▶ **EXCERPT TO READ**:
▶

Cde Kim Jong Un spells out the DPRK’s policy
Extracts from the speech of Comrade Kim Jong Un at the First Session of the 14th Supreme People’s Assembly of the Democratic People’s Republic of Korea on 12 April 2019.
Geographically, Korea is sandwiched between big countries and its territory remains divided. Our Republic is conducting socialist construction as the hostile forces are resorting to more vicious schemes in trying to contain, undermine and stifle it. On the other hand, the contradictions and confrontations among great powers in their pursuit of hegemony are worsening on a regional and worldwide scale.
Given the special circumstances of our revolution and the complexity of the present world situation, our Republic should build up its own strength from the firm standpoint of independence and seek independent development to defend its sovereignty and dignity and achieve true prosperity. In the past, too, when the world socialist camp existed and the countries concerned maintained cooperative relations to varying degrees, our Republic adhered to self-determination and independence in carrying on the revolution and construction, and promoted socialist construction on the principle of self-reliance. Building socialism by its own efforts according to the revolutionary line of independence is the basic principle our Republic must invariably maintain in State building.
Whatever wind may blow and whatever challenges and difficulties may lie ahead, our Republic will, in the future, too, make no concession or compromise over the issues concerning the fundamental interests of our State and people. It will resolve everything on the strength of self-reliance and self-development, stepping up the building of a powerful socialist country in our own way and by our own efforts.
The central task facing our Republic at the present stage of the struggle to build a powerful socialist country is to solidify the material foundations of socialism by concentrating all national resources on economic construction.
Economic self-sufficiency is a material guarantee and prerequisite for building an independent State. Only by relying on independent and strong economic capability, it is possible to defend the dignity of a State and increase its political and military might on a steady basis.
The present political situation demands that our State hold higher the banner of self-sufficiency and self-reliance.
Recently, the United States has grown fearful of the threats posed by our rapidly-developing nuclear armed force to the security of its mainland. At the negotiating table, it has made much ado about improved relations and peace; on the other hand, it is resorting to all conceivable schemes in trying to prolong the economic sanctions, with the aim of preventing us from following the path of our own choice and disarming us first to create conditions for realising its ambition of overthrowing our social system. Now that it is raising demands that run counter to the fundamental interests of our State, as a prerequisite for lifting the above sanctions, the confrontation between our country and the United States is bound to be drawn out and the hostile forces’ sanctions will persist. We have built socialism in the face of their constant sanctions, but we must neither become accustomed to this nor slacken the speed of advance of our revolution. To the forces who cannot thwart us by force, sanctions are a last resort. However, these are an intolerable challenge to us; we must never connive at or remain indifferent to them, but act resolutely to frustrate them. As we put an end to the prolonged nuclear threat by dint of nukes, we must frustrate the hostile forces’ sanctions on the strength of self-sufficiency and self-reliance.

◀

▶ **DATASET SECTION**:
▶

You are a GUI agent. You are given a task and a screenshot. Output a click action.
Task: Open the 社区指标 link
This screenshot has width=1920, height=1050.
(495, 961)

◀

▶ **PROBLEMS TO SOLVE**:
• 1. In the speech excerpt on the DPRK's policy, what is described as the central task facing the Republic at the present stage?
• 2. Resume the speech excerpt on the DPRK's policy, picking up right after its final sentence.

▶ **EXERCISE RESPONSES**:
• 1. To solidify the material foundations of socialism by concentrating all national resources on economic construction.

• 2.
We have the capabilities and foundations for independent development to revitalise the national economy and raise it to the advanced international level in the shortest possible period. The foundations of our self-supporting economy that have been laid for several decades, able scientific and technical personnel, and the creative strength of the heroic people who have made self-reliance part of their mental qualities and are brimming with patriotic enthusiasm-these constitute our valuable strategic resources. By making the most of these enormous and unlimited potentialities, we must create another legendary tale of world-startling, miraculous successes and go ahead of others by making a greater leap forward.
When we adhere to the line of building an independent national economy and give full play to the revolutionary spirit of self-reliance, we can achieve remarkable development with a strength that others can neither fathom nor imagine.
At present, our historic struggle for national reunification, a long-cherished desire of the nation, has entered a new phase.
We have taken momentous measures in succession to improve inter-Korean relations and ensure peace on the Korean peninsula with a firm resolve to achieve without fail the cause of national reunification, into which the great Comrades Kim Il Sung and Kim Jong Il put their heart and soul all their life.
Last year we held three rounds of historic north-south summit meetings and talks and adopted inter-Korean declarations to bring about a dramatic turn in the relationship. They were events of great significance which turned around the grave situation that was teetering on the brink of war every moment and which heralded the start of a new journey to national reunification.
Now the entire nation ardently hopes that the historic Panmunjom Declaration and the September Pyongyang Joint Declaration will thoroughly be implemented so that the peaceful atmosphere on the Korean peninsula will continue and inter-Korean relations will improve uninterruptedly.
The south Korean conservative forces, however, are responding to the aspirations of the nation and the unanimous expectations of the international community with too perfidious words and behaviours, and are struggling to bring inter-Korean relations back to those in the period before the publication of the Panmunjom Declaration.
The United States openly forces "speed adjustment" on the south Korean authorities and tries in every way to subordinate the implementation of inter-Korean agreements to its anti-DPRK policy marked by sanctions and pressure.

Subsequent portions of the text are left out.